国連事務総長とプーチン大統領が会談 避難で合意も情勢不透明

軍事侵攻を続けるロシアとウクライナとの仲介に乗り出した国連のグテーレス事務総長が、モスクワを訪れてプーチン大統領と会談しました。国連は、ウクライナ東部のマリウポリで取り残されていると見られる市民を避難させるため、国連が関与することで合意したと発表しましたが、事態の打開につながるのかなお不透明な情勢です。

国連のグテーレス事務総長は26日、ロシアによる軍事侵攻が始まってから初めてロシアの首都モスクワを訪れ、プーチン大統領と会談しました。

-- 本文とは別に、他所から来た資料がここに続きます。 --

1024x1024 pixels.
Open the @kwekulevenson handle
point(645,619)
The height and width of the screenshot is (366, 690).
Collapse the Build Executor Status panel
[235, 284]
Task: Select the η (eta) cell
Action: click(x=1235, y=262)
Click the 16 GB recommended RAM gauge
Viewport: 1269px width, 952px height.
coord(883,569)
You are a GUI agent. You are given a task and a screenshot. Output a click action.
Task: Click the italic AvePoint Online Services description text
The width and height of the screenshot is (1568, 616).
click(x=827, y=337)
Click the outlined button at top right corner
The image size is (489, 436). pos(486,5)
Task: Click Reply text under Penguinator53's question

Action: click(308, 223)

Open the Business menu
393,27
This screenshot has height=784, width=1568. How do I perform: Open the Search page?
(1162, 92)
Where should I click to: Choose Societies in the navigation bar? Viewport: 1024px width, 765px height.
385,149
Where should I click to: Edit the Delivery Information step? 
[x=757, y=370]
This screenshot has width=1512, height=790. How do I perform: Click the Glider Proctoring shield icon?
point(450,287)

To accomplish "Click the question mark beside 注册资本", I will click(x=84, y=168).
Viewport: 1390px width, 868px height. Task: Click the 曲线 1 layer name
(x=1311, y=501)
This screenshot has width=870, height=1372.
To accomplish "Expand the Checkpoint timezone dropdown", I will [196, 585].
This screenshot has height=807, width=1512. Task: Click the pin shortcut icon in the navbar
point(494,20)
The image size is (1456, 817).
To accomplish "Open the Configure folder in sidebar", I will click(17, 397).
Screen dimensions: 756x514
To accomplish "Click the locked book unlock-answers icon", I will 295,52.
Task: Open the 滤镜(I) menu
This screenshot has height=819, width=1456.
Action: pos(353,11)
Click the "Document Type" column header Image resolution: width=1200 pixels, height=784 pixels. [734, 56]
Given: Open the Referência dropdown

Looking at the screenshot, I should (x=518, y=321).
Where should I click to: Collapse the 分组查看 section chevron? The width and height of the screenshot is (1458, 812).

クレムリンの長机でグテーレス事務総長を迎えたプーチン大統領は、▽軍事侵攻がウクライナ東部のロシア系住民を保護するためだと改めて正当性を強調したうえで、▽首都キーウ近郊のブチャで多くの市民が殺害されて見つかったことについても、ロシア軍は関与しておらずウクライナ側による挑発だと主張しました。

そのうえで東部のマリウポリの製鉄所で市民が取り残されていると見られることについて「ウクライナ軍は市民を盾にしたテロリストと同じ行動をとっている。ロシア側が設けた人道回廊は機能している」と述べ、ウクライナ側を非難しました。

これに対してグテーレス事務総長は「ロシアとウクライナが問題解決のために協力することが必要だ」と訴え、市民を避難させるため双方が協議する場を設けるよう提案しました。

会談のあと国連は「市民の避難に向けて国連と赤十字国際委員会が関与することで原則的に合意した」と発表し、今後の具体的な協議は、国連の人道問題調整事務所とロシア国防省の間で行われるとしています。

グテーレス事務総長はこのあとウクライナへ移り、28日にはゼレンスキー大統領と会談する予定ですが、プーチン大統領はウクライナ側に対する強硬な姿勢を崩しておらず、国連トップによる仲介が事態の打開につながるのかなお不透明な情勢です。